- **TO-DO LIST**
#1 Please summarize the essay about the walk and the lambs in two sentences.
#2 List every phrase that the essay about the walk and the lambs sets in parentheses.
#3 Resume the essay about the walk and the lambs from the point where it stops.

Do you see what I see?

They say that our thoughts drive our emotions. But there are times when I think that it is very much the other way around.

For me, today was one of those days. I felt unusually powerful emotions throughout the morning; indeed, from the moment of waking from a restless sleep. Being mindful of the identity of these emotions, and, in turn, of the implications of their sudden appearance, long dormant, my mind became increasingly busy with self-examination, and conflicting analysis.

So I went for a long walk.

After about 10km, during which time I had only briefly succeeded in “finding my centre”, my downcast gaze lifted sufficiently, and at just the right moment, to notice something in a nearby field, which sight served as a metaphorical (and necessary) slap on the cheek.

Twin lambs were running eagerly across the field, to meet their approaching mother. The beauty, the majesty of this simple picture was of itself enough to liberate me from the shackles of my cogitations concerning the unimportant; that is to say, concerning myself. As my thoughts (and feelings) turned fully to this vision, leaving self-focussed thoughts and feelings far behind, the remainder of my walk was, despite physical weariness, a spiritual refreshing.

When dancing lambs and graceful ewe met in the middle, I experienced a mixed feeling of mild amusement (bringing a small smile), and empathetic affront (bringing a stab of inner pain), on seeing the forcefulness — I may even say, violence — with which the two lambs attacked their mother’s udder to suckle. It briefly occurred to me that perhaps the second of these responses arises from my upbringing, and the manner in which I was raised to view and treat the fairer sex.

Entries for locating words and elements
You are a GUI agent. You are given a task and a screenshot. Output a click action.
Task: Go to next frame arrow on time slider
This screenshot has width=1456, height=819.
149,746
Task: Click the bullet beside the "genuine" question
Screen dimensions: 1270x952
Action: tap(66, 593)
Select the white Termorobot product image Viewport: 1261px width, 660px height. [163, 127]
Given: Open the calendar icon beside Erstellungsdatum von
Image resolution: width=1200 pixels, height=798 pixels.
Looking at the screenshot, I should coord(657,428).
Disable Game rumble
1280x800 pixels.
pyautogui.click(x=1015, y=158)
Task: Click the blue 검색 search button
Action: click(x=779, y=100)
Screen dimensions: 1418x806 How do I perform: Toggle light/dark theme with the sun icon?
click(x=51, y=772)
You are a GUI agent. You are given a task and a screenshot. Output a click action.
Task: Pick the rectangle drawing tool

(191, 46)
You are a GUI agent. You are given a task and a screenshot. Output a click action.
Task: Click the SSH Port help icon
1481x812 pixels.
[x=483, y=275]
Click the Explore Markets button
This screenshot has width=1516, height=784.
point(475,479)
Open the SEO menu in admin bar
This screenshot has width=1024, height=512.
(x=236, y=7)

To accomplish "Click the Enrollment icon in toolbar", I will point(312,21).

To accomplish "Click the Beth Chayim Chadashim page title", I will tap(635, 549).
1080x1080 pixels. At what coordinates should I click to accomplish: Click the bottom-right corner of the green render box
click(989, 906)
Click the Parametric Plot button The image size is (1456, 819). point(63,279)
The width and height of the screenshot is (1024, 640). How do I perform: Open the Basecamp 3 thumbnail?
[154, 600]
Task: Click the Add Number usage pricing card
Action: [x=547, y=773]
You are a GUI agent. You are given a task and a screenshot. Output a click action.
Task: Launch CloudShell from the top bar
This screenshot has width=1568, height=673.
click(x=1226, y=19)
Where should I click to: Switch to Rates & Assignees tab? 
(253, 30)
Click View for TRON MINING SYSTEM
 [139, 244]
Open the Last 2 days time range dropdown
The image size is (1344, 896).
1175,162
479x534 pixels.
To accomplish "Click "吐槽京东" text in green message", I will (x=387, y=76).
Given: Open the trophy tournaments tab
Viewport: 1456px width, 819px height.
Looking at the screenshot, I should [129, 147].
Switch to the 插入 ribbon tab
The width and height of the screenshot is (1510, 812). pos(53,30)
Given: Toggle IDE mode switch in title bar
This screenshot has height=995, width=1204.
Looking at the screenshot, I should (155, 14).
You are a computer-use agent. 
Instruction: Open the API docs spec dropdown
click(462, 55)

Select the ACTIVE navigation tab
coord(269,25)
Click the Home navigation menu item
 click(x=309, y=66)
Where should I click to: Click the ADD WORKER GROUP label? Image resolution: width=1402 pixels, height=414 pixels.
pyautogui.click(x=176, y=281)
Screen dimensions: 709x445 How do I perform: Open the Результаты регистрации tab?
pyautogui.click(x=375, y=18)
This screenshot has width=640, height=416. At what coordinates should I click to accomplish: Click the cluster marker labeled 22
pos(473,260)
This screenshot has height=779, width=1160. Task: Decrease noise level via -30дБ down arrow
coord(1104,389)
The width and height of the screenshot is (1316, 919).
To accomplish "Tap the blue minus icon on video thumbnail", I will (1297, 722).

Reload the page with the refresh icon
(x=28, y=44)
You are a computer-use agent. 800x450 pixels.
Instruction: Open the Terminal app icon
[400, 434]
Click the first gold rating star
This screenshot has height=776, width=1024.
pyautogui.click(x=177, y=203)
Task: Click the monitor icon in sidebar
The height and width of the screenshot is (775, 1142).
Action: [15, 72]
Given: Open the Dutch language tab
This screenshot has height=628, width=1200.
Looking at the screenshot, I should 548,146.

- **RESULTS OF THE TASKS**
#1 After waking with unusually powerful emotions that prompted busy self-examination and conflicting analysis, the writer went for a long walk. About 10km in, the sight of twin lambs running to meet their mother drew the writer's thoughts away from the self and made the rest of the walk a spiritual refreshing, though the lambs' forceful suckling stirred both mild amusement and empathetic affront.

#2
- (and necessary)
- (and feelings)
- (bringing a small smile)
- (bringing a stab of inner pain)

#3
Whether it is nurture, or nature that is responsible, I cannot say with any certainty. One thing of which I am certain, is that it has always felt right, and deeply natural to me, to afford the female of the species — all species, not only my own — with something that would quite appropriately be called reverence.

To treat a female — any female, of any species — with anything other than a reverential gentleness, is a concept that I find to be completely alien. Unnatural. Wrong. Not just in a moral, but in a spiritual, cosmic sense. As in, to me this is a matter of cosmic importance.

No doubt this is one among several reasons why, as mentioned in a recent post (“Before everything got amplified”), I have always felt somewhat “out of place” living in this period of human history, and more particularly, within the increasingly “loud”, aggressive, degenerative, and degrading Western culture.

It seems altogether clear to me that, for all the oft-purported glories and righteousness of the feminist revolution in the West, what has been “achieved” in actuality is almost unspeakably lamentable: a less-than-subtle, real world debauching of women.

In our grossly, crassly over-sexualised society, the marketing gurus, Hollywood celebrity machine, and avaricious bankers, have elevated onto the public pedestal the substitute image of a female “goddess” who, far from being a subject of mystery, awe, and near-divine reverence, is rather an object of thinly veiled, overtly sexual, brazen superficiality.

From every billboard, TV screen and computer monitor, we are subliminally instructed to no longer reverence woman for the uniqueness of her gender, for her femininity, her special qualities of soul, and her priceless difference, but rather, to alternately lust after, and obey her. And that’s just a male perspective; I cannot even begin to imagine the insufferable pressure — both subliminal, and overt — that our women must feel, from the age of about 7, to live up to the many conflicting, unnatural, and impossible “standards” that have been increasingly and relentlessly imposed on them from every social organ.

What for Average Man — or at least, for this average man — may once have been the Divine Feminine to be reverenced, is now portrayed instead as either mistress to be used, or master to be obeyed. For the marketers, movie creators, and money lenders, this same woman, successfully “liberated” from the drudgery of household chores and child-raising, has now been added alongside her now-emasculated male “partner”, as another “free”, “equal” wage-slave. Labouring away, every day, at a bullshit job. Another cow to be milked at the Great Western Household Debt dairy farm, borrowing electronic digits at compound interest from a bank, in order to buy more, more, and ever more “stuff” that she does not need.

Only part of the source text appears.